Sacramento—In front of a packed room of supporters at the State Capitol, Assemblymember Rob Bonta, D-Oakland, announced the introduction of the Fair Accreditation for California Community Colleges Act, which would reform the accreditation system for California Community Colleges.

AB 1942 will restore transparency, accountability, and due process to the state community college accreditation system by establishing consistent and fair evaluation standards in the accreditation of our state’s 112 community colleges, which serve more than 2.4 million students.
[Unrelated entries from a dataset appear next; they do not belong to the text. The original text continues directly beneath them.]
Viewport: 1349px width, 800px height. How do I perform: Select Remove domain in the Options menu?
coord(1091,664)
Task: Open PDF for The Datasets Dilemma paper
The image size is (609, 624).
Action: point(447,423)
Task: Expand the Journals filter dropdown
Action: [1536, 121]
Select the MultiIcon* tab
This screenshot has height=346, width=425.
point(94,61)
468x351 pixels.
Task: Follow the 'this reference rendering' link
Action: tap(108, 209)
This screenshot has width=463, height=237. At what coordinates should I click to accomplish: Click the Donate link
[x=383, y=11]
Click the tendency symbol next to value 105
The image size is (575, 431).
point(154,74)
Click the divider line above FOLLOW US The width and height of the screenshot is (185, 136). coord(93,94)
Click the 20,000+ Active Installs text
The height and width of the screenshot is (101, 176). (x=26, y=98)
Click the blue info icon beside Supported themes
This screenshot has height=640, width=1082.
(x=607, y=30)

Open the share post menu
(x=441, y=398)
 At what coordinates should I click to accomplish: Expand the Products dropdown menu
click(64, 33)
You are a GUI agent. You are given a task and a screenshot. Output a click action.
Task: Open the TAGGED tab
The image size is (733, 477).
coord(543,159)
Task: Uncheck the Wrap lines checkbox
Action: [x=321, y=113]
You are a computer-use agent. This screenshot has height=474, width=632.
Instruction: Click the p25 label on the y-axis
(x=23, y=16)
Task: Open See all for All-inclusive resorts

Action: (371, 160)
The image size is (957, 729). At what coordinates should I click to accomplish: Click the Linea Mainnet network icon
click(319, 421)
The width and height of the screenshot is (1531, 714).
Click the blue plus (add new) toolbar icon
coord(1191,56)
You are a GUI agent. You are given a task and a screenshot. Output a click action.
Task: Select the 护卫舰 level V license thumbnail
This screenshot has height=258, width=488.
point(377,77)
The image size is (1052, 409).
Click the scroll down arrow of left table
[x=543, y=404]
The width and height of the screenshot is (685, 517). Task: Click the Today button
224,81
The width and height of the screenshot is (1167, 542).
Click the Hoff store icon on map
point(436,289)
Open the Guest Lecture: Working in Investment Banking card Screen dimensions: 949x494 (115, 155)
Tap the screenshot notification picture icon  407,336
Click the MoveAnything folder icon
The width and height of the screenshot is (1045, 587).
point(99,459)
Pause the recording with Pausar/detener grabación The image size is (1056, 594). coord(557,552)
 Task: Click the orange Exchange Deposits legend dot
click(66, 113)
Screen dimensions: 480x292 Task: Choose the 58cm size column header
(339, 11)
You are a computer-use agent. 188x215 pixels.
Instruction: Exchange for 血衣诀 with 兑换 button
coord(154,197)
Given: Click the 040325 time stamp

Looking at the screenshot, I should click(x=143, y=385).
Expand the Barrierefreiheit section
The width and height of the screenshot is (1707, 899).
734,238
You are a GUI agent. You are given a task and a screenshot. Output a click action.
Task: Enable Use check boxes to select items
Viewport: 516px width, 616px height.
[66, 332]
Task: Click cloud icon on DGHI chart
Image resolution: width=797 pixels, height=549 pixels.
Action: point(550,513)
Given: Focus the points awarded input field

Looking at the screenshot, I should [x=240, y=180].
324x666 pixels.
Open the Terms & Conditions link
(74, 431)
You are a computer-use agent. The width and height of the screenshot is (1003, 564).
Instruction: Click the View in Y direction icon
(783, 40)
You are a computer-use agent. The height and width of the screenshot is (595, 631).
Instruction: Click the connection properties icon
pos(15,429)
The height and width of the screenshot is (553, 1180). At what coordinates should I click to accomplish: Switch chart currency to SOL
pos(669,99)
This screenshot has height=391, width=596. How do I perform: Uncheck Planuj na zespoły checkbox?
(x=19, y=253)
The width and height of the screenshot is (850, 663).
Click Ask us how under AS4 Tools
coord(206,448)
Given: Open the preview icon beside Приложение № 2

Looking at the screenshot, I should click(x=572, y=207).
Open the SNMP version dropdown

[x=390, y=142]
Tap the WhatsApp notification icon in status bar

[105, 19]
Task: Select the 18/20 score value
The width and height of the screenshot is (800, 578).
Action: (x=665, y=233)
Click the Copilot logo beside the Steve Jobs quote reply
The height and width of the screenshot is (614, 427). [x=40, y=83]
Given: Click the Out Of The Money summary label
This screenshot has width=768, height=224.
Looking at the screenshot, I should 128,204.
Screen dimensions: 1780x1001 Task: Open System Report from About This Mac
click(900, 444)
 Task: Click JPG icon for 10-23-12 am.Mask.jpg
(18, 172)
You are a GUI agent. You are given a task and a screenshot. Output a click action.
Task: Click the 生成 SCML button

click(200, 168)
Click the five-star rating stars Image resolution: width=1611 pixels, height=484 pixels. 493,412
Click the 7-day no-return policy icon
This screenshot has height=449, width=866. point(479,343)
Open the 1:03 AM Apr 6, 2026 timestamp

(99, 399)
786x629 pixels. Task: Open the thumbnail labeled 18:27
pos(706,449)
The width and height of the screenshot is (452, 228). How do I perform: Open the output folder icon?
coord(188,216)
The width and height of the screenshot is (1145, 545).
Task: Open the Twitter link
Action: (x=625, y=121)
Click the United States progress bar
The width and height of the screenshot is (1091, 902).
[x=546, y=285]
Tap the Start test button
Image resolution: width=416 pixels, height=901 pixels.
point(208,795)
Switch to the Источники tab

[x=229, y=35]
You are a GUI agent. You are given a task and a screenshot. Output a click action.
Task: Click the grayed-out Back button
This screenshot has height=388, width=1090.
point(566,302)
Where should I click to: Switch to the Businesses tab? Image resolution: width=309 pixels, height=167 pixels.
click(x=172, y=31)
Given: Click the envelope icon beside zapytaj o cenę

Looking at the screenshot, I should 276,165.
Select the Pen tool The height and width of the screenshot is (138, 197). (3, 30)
The bill will also allow community colleges to choose their own accrediting entity, setting the stage for a more refined system through competition.

“The Fair Accreditation for California Community Colleges Act is a response to a number of issues that have arisen regarding the current accreditation agency for the state, the Accrediting Commission for Community and Junior Colleges,” said Assemblymember Bonta. 

“While California community colleges are widely recognized as a model of higher education excellence and access for low-income students, current actions by the ACCJC have compromised and unfairly singled out community colleges in an inconsistent manner.”

Bonta described the four key components of the bill as follows:

  • Introduces competition to the accreditation process: Allows community college districts to choose their accreditation agency.
  • Restores transparency and accountability: Requires an accreditor to make decisions at a public hearing and requires public disclosure of income and expenditures of accreditors’ employees and contractors. Requires accreditation documents to be maintained for at least 10 years.
  • Restores fairness to the accreditation process: Requires an accreditor to provide due process and notice to the public and colleges about evaluations and allows colleges to appeal decisions.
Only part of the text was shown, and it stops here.